▸ **Required tasks**
1. In the news report on the Italian embryo ruling, restate the paragraph beginning "The law, approved early this year" as a short bulleted list that keeps its main facts.
2. Duplicate the stretch of the news report on the Italian embryo ruling from "An Italian judge" through "of serious illnesses.".

▸ **Study text**
****
BMJ 2004; 328 doi: https://doi.org/10.1136/bmj.328.7452.1334-a (Published 03 June 2004) Cite this as: BMJ 2004;328:1334
  1. Fabio Turone
  1. Rome

    An Italian judge ordered a sterile couple to transfer all the embryos obtained with assisted reproduction techniques, despite the fact that both would-be parents carry the recessive gene for β thalassaemia, wanted a preimplant diagnosis, and would not keep a child born with the condition.

    The law, approved early this year (BMJ 2004;328: 9), bans both freezing and destroying embryos, limits to three the number of oocytes that can be fertilised, and states that all the created embryos must be transferred. It also restricts the use of assisted reproduction techniques to sterile couples.

    But the law does not affect the legislation allowing abortion in the first six months of pregnancy in the case of serious illnesses.

    The couple, from Lecce in southeast Italy, had tried several attempts in a private centre in Catania, Sicily.

    “When the law came into effect, I told them I would be obliged to transfer all embryos,” explained the couple's doctor, Nino Guglielmino, medical director of the Hera Centre, which is run by a non-profit making association of parents of children born via in vitro fertilisation.

    “The woman couldn't stand the idea of starting a pregnancy with a β thalassaemic embryo, which she would abort, so we agreed to appeal this part of the law in a court.”

    The judge from the Court of Catania had stated that, according to the new law, the woman did not have the right to choose to have a healthy baby.


    Embedded Image

    Embryo at 10 cell stage, on the point of a pin

    Credit: YORGOS NIKOS/SPL

    Speaking in a radio interview, the 35 year old woman, who teaches disabled children and who was given a false name, “Laura,” to maintain privacy, said: “Less than one month after the court's decision and the embryo transfer, I was hospitalised for a gastric haemorrhage, likely to have been caused by stress, and the pregnancy ended.”
****
▸ **Available data**
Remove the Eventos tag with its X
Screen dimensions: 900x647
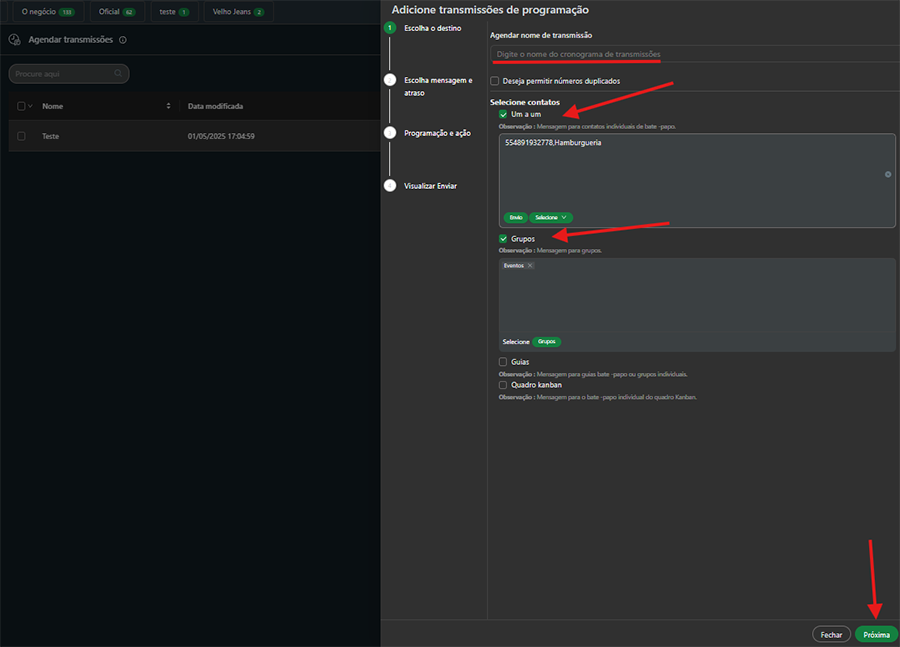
****
▸ **Answers in order**
1.
- Approved early this year
- Bans freezing and destroying embryos
- Allows no more than three oocytes to be fertilized
- Requires that all created embryos be transferred
- Limits assisted reproduction techniques to sterile couples

2.
An Italian judge ordered a sterile couple to transfer all the embryos obtained with assisted reproduction techniques, despite the fact that both would-be parents carry the recessive gene for β thalassaemia, wanted a preimplant diagnosis, and would not keep a child born with the condition.

    The law, approved early this year (BMJ 2004;328: 9), bans both freezing and destroying embryos, limits to three the number of oocytes that can be fertilised, and states that all the created embryos must be transferred. It also restricts the use of assisted reproduction techniques to sterile couples.

    But the law does not affect the legislation allowing abortion in the first six months of pregnancy in the case of serious illnesses.